General Motors shares get smaller bounce on 1st day of trading

11/19/2010
  • Dan-Akerson

    GM CEO Dan Akerson, right, and other officials applaud after ringing a bell to open the New York Stock Exchange. The sounds of a revving motor followed.

    Seth Wenig / AP

  • GM CEO Dan Akerson, right, and other officials applaud after ringing a bell to open the New York Stock Exchange. The sounds of a revving motor followed.
    GM CEO Dan Akerson, right, and other officials applaud after ringing a bell to open the New York Stock Exchange. The sounds of a revving motor followed.

    NEW YORK - General Motors returned to the stock market Thursday with a car show on Wall Street and a congratulatory message from President Obama, but the shares did not deliver a big surge above the price of the initial public offering.

    Shares in the nation's biggest automaker closed at $34.19 in heavy trading, a 3.6 percent rise over the $33-a-share price of its offering. Investors had hoped for a larger bounce on the first day of trading for the firm, rescued last year by a $50 billion government bailout and a swift trip through bankruptcy reorganization.

    Analysts said it seemed that the decision this week by GM and its underwriters to bump up the stock's target price from the $26 to $29 range had absorbed the usual first-day rise for an IPO.

    "That was where the bounce was," said David Cole of the Center for Automotive Research in Ann Arbor.
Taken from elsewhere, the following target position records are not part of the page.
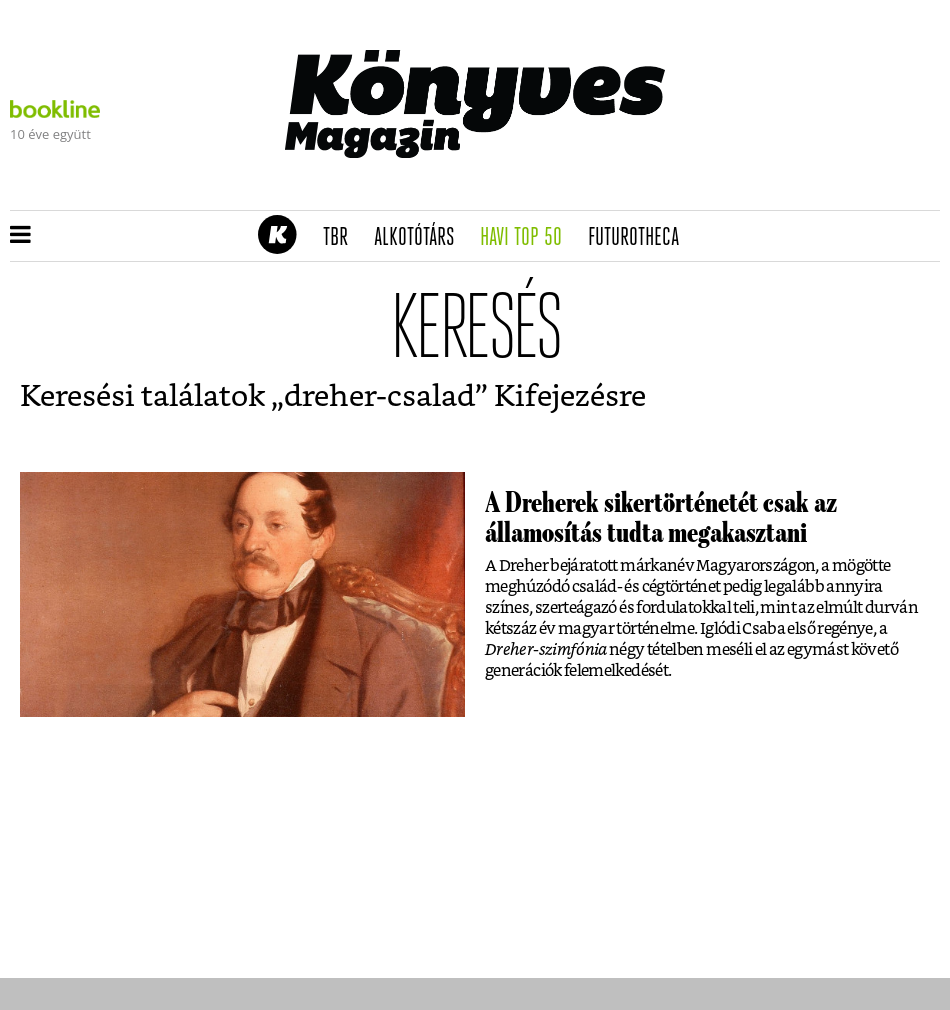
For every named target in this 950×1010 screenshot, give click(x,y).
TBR (342, 238)
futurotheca (640, 238)
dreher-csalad (379, 397)
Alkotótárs (421, 238)
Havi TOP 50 (527, 238)
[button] (20, 236)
    The relatively small increase in the GM share price also meant that the U.S. taxpayers likely captured the best return possible in their first divestiture of what was a 61 percent stake in the company.

    Too high of a jump could have left GM and the Obama Administration open to the charge that they priced the stock too low, abandoning paper profits that could have gone to taxpayers instead.

    GM executives celebrated the occasion by ringing the bell to open trading on the New York Stock Exchange - and, they hoped, put an end to the "Government Motors" stigma.

    "It has held us back," said Mark Reuss, GM's head of North American operations. "We know that, and we know that our competitors have certainly taken advantage of all that."

    General Motors' headquarters in Detroit was dressed up for the company's return to life as a public company. GM was one of the recipients of a deeply unpopular federal bailout.
    General Motors' headquarters in Detroit was dressed up for the company's return to life as a public company. GM was one of the recipients of a deeply unpopular federal bailout.

    While GM was anxious to move past the bailout, Mr. Obama took the chance to defend the government's rescue of the company.

    "We are finally beginning to see some of the tough decisions that we made in the midst of crisis pay off," Mr. Obama said.

    The President said critics of the government's role in saving GM and Chrysler were ready to "read the American auto industry its last rites" and at least 1 million jobs would have been lost if Detroit automakers were left to fail.

    "That was not an acceptable option, to throw up our hands and to quit," he said.

    The GM offering set a record for the largest initial public offering in U.S. history. The entire offering is expected to reach $23.1 billion, including preferred shares and an overallotment option that will be used to take advantage of strong demand for GM's shares.

    The Treasury Department sold about half of its stake and will reap about $13.6 billion once the overallotment is completed. The total government stake in the firm will shrink to about 26 percent, including preferred shares and accounting for stock options given to former GM bondholders.

    The firm must wait six months before shedding more stock. The government would have to sell the rest of its ownership for about $53 a share to break even.

    Shares opened strong at $35 - $2 higher than the initial public offering price - and reached $35.99 in early trading, before sliding down to the closing price.

    Privately, government officials and GM underwriters said Thursday that they were relieved by the stock's trading, indicating that the shares had been valued appropriately. The goal, they said, was to establish enough of a market for GM shares to guarantee they would trade well, while maximizing the taxpayers' profits.

    Besides the Treasury Department, the big sellers of stock into the offering were the United Auto Workers health-care trust and the Canadian government.

    Bob King, UAW president, was there with CEO Dan Akerson when he rang the opening bell, which was followed by the sounds of a revving engine.

    Buyers of the stock included mutual funds, hedge funds, and large overseas sovereign wealth funds, said Chris Liddell, GM's chief financial officer. He said that 90 percent of the shares were sold to North American investors.

    GM draped a blue banner across the front of the stock exchange and displayed some of its newest vehicles on the street.

    But executives tried not to celebrate too much. Mark Reuss, head of GM North America, said the firm was aware that "it has a lot of work to do" to rebuild relationships with consumers unhappy about the bailout.

    "There is no victory today," he said. "The only thing we can feel good about today is that we are making progress, and the second chance we were given by the taxpayers."